ACTIVITIES
**1.** Print the passage of the consumer debt article from "MNP Consumer Debt Index reaches" to "finances to wane." word for word.
**2.** In the consumer debt article, condense the paragraph beginning "According to the index, people are more concerned" into one shorter sentence that keeps its main facts.
**3.** Go on with the article on the MNP Consumer Debt Index from its last sentence.

EXCERPTED TEXT

# # # #

MNP Consumer Debt Index reaches a new low as financial impact of pandemic continues to weigh on consumer confidence
The latest edition of the MNP Consumer Debt Index shows that the long-term financial effects of COVID-19, combined with the pressures of rising interest rates and a greater cost of living, are causing Canadians' optimism in their personal finances to wane.
The index, which is conducted quarterly by Ipsos on behalf of MNP LTD, measures Canadians' perceptions of their debt condition and capacity to make monthly payment obligations.
According to the index, people are more concerned about interest rate hikes this quarter than they were last quarter, with four out of ten (39%) Canadians believing that higher rates will push them closer to bankruptcy, a significant four-point increase since December.
Six out of ten people (57%, +3 percentage points) are more anxious about their ability to repay their debts.
“The affordability crisis is increasing the financial pressure on Canadian households,” said Grant Bazian, President of MNP LTD, the country’s largest insolvency firm. “Many are likely to rack up more debt to keep up with the cost of living and rising interest rates — but as interest rates rise, so will the cost of servicing some of those debts, making it more difficult to pay them down. It’s extremely hard to break free of that cycle once it begins.”
More than half of Canadians (52%, +5 percentage points) say they are already feeling the consequences of interest rate hikes.

# # # #

INFORMATION SUPPLIED
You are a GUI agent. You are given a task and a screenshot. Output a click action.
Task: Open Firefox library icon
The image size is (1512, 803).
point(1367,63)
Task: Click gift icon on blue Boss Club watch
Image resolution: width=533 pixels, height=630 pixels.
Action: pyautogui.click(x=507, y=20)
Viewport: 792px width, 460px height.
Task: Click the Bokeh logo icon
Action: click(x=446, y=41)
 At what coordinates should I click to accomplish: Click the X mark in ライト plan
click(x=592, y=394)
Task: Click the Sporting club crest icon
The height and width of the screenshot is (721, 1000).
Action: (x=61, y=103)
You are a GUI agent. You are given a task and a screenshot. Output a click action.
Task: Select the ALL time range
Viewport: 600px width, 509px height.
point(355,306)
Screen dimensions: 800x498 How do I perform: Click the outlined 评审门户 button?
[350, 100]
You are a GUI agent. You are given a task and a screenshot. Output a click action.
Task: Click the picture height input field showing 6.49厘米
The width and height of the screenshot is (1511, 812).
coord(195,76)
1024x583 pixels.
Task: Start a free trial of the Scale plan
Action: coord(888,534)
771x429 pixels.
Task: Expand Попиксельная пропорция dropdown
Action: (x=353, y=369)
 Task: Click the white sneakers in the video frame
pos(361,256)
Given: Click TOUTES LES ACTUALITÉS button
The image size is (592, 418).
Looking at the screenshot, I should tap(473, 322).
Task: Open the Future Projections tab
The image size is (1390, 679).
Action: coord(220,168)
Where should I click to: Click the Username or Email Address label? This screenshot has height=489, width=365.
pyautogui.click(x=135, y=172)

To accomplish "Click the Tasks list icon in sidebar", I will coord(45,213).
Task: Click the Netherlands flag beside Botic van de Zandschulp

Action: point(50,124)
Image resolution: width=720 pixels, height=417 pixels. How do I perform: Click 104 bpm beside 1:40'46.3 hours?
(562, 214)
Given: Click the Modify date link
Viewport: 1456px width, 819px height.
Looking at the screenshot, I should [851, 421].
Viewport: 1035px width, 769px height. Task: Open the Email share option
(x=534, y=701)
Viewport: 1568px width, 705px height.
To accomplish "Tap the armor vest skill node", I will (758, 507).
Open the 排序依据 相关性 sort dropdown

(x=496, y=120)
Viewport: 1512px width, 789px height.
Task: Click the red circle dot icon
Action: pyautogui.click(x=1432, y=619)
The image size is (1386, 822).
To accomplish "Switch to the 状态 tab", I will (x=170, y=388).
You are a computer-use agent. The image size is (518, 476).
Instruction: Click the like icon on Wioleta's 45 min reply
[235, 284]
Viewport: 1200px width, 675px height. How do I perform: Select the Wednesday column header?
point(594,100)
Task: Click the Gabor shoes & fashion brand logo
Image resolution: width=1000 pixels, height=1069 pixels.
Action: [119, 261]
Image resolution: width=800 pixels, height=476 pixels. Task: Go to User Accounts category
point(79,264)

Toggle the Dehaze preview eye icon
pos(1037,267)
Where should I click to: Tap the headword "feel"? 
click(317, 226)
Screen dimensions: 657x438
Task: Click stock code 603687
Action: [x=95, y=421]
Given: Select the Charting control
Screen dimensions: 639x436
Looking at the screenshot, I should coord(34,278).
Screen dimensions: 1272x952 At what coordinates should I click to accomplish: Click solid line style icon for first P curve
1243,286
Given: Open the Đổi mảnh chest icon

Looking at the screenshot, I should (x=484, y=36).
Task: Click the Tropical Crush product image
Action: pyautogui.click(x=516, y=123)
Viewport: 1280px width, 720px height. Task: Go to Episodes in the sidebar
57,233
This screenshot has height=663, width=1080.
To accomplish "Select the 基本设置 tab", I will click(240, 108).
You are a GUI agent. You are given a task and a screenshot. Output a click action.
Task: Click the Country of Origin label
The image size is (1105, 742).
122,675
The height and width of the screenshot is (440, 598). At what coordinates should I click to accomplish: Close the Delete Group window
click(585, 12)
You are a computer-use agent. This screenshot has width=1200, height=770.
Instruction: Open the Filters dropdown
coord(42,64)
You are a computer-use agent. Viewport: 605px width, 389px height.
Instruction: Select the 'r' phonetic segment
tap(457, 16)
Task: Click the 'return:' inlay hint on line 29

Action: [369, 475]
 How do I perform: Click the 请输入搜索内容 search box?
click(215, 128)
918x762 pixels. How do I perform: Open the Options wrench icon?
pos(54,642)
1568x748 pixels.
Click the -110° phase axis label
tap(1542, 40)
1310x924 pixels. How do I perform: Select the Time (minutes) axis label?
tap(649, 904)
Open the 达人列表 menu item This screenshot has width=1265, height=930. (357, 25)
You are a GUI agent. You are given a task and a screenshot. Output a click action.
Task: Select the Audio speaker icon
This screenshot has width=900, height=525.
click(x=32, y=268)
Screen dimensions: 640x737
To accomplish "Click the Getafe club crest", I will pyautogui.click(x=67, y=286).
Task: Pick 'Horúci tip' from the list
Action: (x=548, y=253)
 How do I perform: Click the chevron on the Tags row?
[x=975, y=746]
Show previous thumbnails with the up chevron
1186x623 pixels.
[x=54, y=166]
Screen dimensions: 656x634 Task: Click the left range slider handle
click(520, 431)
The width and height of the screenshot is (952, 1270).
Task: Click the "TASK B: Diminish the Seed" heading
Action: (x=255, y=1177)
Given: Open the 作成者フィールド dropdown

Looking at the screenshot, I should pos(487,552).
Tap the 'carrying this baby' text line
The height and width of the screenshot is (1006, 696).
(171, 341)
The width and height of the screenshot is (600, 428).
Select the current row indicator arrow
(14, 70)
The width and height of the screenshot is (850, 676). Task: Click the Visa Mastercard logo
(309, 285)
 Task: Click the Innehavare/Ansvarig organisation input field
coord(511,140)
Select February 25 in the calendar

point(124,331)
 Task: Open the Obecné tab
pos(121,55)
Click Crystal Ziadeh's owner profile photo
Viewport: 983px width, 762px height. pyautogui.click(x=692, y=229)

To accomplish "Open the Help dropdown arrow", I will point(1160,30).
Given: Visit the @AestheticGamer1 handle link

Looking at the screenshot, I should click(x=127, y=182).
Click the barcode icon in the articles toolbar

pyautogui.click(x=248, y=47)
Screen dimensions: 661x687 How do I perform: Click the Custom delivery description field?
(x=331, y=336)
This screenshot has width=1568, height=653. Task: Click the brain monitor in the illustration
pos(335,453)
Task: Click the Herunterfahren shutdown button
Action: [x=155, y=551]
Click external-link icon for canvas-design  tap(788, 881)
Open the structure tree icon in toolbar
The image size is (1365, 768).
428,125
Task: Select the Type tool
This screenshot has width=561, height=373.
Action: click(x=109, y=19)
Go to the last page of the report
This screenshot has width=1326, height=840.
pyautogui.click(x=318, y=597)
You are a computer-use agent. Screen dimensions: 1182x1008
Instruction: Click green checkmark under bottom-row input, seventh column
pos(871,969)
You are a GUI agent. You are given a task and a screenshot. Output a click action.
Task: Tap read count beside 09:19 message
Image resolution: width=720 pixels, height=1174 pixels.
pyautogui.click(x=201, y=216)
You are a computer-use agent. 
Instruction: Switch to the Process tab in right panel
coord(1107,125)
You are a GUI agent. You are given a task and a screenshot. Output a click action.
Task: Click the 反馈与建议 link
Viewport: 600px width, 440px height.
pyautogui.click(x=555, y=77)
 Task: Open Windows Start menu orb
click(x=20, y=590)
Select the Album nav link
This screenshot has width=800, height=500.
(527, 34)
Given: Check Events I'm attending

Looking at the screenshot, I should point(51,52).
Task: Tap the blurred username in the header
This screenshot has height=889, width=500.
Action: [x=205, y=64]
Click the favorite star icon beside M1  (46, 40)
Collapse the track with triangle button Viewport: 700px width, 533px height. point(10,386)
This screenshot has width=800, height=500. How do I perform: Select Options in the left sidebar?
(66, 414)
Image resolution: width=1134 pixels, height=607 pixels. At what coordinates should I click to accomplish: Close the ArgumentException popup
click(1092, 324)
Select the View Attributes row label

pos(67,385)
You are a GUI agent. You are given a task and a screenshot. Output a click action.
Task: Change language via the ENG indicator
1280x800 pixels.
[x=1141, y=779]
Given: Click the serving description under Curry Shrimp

# # # #

SET OF ANSWERS
**1.**
MNP Consumer Debt Index reaches a new low as financial impact of pandemic continues to weigh on consumer confidence
The latest edition of the MNP Consumer Debt Index shows that the long-term financial effects of COVID-19, combined with the pressures of rising interest rates and a greater cost of living, are causing Canadians' optimism in their personal finances to wane.

**2.** Canadians worry more about interest rate hikes than they did last quarter, and 39% now believe higher rates will push them closer to bankruptcy, up four points since December.

**3.**
Six out of ten people (57%, +4 points) are concerned about the impact of rising interest rates on their finances, and two out of ten people (22%, +2 points) believe they are not financially equipped to deal with a one-percentage-point rate hike.
“Those who own a home or who plan to renew their mortgage are at a higher risk when it comes to being unable to absorb higher interest rates. They’ll be facing monthly payments that are potentially hundreds of dollars higher than they’d initially planned for. With the increasing costs of food, gas, and groceries, it’s a perfect storm for some households that are already stretched to the max,” Bazian said.
Renters, on the other hand, are not immune to concern. They are more likely to be in a fragile financial situation in general, and to be concerned about the impact of increasing interest rates on their own finances.
When compared to the general population, renters are more anxious about their ability to repay their loans (65% vs. 57%) and believe they will be in financial difficulties if interest rates rise significantly further (62% vs. 51%).
They're also more likely to claim that rising interest rates are putting them in danger of going bankrupt (50% vs. 39%).
Women and those between the ages of 35 and 54 are the most likely to be affected by interest rate hikes, since they are more anxious about being able to repay debts and will be more cautious with their spending.
“People often feel a great deal of shame and regret about their debt situation. The stress and anxiety brought on by excessive debt can lead many to convince themselves of things that simply aren’t true: they’ve failed, they’re alone, they’re beyond help, or they can never get out of debt,” Bazian said. “My advice to anyone struggling is go easy on yourself and seek professional debt advice right away.”